Nothing past the line containing "Click 显示筛选器 to show filters" belongs in the output. Copy exactly every line of the data below from the first up to and including it.

[Stored items]
——————————

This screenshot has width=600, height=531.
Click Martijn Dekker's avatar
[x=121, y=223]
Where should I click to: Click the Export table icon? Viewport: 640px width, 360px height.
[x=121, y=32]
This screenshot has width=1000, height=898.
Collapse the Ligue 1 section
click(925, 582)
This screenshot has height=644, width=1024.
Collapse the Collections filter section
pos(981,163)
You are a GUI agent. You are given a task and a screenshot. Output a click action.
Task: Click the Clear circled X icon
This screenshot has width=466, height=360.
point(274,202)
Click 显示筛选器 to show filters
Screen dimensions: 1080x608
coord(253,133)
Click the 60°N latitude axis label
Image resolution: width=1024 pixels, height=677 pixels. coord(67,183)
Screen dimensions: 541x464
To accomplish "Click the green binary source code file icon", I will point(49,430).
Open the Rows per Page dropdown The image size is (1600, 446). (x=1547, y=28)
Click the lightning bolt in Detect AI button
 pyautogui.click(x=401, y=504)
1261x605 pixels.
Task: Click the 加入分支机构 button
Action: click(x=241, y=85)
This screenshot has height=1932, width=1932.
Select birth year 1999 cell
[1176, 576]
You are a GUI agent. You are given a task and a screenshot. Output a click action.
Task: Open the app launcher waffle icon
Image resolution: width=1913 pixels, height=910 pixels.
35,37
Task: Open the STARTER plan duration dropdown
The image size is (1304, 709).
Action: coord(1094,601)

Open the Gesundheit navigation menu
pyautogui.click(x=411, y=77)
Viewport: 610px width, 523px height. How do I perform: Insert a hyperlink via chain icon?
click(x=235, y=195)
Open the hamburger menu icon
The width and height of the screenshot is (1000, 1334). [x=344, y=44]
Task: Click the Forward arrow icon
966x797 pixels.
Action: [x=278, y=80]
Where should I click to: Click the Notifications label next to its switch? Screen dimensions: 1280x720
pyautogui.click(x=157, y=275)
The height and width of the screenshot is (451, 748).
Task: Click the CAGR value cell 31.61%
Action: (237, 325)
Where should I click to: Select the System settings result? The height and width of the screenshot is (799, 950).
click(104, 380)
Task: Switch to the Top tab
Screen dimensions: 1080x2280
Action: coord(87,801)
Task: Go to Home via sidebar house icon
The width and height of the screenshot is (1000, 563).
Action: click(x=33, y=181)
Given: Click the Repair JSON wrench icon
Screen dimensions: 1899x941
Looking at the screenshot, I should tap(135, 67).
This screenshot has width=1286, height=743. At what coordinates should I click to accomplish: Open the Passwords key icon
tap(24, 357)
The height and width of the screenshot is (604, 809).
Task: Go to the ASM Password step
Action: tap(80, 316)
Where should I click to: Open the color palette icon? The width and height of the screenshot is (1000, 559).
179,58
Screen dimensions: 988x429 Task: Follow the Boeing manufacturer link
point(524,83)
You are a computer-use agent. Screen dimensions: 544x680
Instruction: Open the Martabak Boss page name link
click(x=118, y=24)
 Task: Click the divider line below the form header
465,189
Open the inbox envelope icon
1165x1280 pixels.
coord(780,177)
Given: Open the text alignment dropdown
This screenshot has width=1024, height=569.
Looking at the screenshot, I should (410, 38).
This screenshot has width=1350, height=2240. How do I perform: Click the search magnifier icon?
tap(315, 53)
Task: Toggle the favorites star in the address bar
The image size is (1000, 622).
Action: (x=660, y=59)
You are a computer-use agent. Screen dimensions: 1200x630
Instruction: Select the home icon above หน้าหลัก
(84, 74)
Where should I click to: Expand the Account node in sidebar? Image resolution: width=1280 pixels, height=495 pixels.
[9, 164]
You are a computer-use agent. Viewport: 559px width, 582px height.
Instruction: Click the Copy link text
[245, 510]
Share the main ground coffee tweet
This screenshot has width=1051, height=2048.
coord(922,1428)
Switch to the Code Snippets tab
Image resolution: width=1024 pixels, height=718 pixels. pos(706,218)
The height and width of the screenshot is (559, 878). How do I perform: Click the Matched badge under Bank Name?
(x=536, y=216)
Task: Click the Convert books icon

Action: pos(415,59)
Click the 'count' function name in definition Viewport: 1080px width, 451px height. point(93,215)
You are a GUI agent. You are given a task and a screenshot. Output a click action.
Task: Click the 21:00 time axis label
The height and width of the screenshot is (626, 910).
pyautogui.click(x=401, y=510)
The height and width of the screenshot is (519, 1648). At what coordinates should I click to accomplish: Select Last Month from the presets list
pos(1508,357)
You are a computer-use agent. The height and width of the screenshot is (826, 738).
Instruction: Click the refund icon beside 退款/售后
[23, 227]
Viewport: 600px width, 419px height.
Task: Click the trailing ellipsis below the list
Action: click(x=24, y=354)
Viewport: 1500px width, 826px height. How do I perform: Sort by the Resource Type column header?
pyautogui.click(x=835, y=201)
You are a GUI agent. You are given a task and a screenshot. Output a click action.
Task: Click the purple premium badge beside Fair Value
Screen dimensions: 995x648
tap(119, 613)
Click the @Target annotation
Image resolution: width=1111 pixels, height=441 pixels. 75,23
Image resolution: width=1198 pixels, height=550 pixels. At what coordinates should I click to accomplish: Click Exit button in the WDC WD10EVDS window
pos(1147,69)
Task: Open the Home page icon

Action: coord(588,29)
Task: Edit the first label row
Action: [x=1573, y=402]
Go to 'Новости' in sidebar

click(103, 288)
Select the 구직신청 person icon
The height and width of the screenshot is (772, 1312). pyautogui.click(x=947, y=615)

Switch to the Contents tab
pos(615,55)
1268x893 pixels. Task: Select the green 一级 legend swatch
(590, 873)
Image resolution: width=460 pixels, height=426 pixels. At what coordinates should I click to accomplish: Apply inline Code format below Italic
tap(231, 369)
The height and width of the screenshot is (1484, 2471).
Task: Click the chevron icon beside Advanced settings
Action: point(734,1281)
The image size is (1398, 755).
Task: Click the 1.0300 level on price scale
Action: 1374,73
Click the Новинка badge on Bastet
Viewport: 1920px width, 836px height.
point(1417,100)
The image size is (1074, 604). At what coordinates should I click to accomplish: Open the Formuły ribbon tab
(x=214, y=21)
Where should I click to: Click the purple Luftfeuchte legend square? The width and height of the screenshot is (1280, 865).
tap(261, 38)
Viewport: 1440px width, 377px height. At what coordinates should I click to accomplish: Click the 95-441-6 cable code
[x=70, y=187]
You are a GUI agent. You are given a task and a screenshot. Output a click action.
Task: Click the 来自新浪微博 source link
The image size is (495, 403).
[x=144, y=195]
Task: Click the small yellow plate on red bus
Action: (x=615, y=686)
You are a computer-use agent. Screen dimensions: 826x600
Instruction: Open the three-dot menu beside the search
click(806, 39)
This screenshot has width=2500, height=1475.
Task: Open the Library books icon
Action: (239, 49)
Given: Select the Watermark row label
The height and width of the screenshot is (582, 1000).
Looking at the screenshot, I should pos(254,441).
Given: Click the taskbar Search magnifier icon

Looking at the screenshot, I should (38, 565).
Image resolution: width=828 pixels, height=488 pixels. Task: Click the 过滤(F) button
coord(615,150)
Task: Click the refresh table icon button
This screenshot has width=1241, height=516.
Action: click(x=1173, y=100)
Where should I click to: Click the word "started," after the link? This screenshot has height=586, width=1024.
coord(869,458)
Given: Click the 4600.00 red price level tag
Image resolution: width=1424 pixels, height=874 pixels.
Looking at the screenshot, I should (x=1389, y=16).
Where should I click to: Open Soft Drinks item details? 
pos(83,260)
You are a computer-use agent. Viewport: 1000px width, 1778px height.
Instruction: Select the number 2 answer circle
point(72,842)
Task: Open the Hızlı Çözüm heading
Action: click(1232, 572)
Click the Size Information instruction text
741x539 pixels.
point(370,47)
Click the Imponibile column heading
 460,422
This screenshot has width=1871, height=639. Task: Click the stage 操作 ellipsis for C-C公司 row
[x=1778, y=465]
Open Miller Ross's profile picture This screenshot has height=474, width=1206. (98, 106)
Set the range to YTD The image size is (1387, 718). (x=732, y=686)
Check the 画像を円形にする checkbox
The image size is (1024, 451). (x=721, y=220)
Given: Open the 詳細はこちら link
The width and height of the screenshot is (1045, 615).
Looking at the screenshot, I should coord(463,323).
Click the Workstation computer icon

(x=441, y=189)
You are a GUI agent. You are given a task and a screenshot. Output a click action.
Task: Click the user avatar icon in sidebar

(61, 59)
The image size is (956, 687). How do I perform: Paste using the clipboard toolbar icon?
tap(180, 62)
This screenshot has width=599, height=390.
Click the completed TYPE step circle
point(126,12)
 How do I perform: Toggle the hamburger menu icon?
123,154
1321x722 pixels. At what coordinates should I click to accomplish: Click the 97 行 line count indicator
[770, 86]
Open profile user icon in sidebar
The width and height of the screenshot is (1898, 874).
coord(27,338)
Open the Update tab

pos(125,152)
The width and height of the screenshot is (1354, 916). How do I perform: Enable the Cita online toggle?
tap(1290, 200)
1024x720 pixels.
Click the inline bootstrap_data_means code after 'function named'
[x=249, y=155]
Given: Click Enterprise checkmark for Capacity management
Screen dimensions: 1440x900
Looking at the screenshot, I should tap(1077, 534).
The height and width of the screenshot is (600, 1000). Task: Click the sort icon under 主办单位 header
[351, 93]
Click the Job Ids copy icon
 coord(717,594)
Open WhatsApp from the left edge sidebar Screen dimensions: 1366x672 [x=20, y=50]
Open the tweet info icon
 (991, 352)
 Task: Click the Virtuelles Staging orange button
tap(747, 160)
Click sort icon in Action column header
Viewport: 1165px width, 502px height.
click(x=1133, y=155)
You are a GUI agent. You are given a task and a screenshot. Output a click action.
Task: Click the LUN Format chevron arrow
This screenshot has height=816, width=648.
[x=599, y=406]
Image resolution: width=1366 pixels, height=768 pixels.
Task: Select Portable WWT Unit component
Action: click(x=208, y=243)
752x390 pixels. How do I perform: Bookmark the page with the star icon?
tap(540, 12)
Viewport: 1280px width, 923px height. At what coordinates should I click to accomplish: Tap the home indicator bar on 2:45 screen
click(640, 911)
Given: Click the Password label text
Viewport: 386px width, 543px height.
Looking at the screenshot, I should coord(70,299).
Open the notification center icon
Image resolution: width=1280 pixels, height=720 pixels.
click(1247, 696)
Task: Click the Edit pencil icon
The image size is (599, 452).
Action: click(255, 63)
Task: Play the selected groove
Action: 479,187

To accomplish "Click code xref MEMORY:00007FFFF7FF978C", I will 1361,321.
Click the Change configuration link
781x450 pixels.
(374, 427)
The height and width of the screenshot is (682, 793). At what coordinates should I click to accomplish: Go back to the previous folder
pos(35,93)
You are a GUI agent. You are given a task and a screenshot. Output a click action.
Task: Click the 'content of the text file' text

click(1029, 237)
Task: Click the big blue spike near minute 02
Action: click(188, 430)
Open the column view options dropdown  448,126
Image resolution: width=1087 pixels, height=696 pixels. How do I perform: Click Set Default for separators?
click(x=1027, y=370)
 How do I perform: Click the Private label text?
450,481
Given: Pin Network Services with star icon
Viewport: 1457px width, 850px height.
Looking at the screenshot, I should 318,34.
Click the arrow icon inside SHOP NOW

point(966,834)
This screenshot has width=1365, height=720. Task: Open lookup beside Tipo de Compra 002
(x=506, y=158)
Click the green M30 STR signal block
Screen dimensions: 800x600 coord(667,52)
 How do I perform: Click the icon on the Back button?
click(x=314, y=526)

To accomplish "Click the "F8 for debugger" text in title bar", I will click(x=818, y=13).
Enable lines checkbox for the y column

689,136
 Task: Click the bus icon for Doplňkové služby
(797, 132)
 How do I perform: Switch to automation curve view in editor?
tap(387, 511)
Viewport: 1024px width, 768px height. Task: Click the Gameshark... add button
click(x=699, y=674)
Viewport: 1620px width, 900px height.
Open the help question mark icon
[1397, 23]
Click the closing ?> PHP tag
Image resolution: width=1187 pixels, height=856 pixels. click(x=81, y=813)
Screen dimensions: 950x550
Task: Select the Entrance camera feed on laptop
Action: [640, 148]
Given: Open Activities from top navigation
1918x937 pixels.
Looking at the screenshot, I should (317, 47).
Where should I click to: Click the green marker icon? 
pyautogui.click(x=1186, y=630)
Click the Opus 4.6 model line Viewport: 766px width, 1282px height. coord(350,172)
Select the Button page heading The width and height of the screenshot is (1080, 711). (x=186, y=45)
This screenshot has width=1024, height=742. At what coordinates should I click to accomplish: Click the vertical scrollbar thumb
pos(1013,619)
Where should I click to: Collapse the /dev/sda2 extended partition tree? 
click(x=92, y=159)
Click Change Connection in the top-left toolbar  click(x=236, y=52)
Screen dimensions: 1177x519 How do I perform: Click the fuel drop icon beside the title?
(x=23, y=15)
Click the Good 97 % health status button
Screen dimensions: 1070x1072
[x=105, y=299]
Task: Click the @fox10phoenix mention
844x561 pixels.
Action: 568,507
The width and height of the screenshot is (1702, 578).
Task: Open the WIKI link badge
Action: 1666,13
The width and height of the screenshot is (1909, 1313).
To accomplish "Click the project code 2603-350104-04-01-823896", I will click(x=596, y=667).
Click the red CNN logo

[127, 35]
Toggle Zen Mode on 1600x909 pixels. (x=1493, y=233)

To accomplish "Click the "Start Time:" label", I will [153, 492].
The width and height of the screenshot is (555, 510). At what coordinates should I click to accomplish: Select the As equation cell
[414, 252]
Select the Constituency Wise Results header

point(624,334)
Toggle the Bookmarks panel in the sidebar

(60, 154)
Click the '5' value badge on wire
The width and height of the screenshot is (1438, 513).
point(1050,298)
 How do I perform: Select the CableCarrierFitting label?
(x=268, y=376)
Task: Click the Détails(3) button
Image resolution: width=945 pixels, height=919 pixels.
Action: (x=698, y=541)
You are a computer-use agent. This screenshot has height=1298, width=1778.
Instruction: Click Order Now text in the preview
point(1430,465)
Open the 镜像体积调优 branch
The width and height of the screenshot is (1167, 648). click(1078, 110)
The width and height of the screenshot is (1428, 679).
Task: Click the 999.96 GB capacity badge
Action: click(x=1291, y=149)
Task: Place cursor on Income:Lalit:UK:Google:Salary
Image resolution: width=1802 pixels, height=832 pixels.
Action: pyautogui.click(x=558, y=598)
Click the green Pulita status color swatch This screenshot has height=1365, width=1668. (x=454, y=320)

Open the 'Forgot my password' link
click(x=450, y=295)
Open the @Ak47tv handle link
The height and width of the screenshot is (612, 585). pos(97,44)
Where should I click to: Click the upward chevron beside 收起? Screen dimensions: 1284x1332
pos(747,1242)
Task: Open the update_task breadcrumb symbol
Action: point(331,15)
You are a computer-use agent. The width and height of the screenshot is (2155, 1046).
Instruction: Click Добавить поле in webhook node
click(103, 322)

——————————

__Output of the exercise__:
This screenshot has width=600, height=531.
Click Martijn Dekker's avatar
[x=121, y=223]
Where should I click to: Click the Export table icon? Viewport: 640px width, 360px height.
[x=121, y=32]
This screenshot has width=1000, height=898.
Collapse the Ligue 1 section
click(925, 582)
This screenshot has height=644, width=1024.
Collapse the Collections filter section
pos(981,163)
You are a GUI agent. You are given a task and a screenshot. Output a click action.
Task: Click the Clear circled X icon
This screenshot has width=466, height=360.
point(274,202)
Click 显示筛选器 to show filters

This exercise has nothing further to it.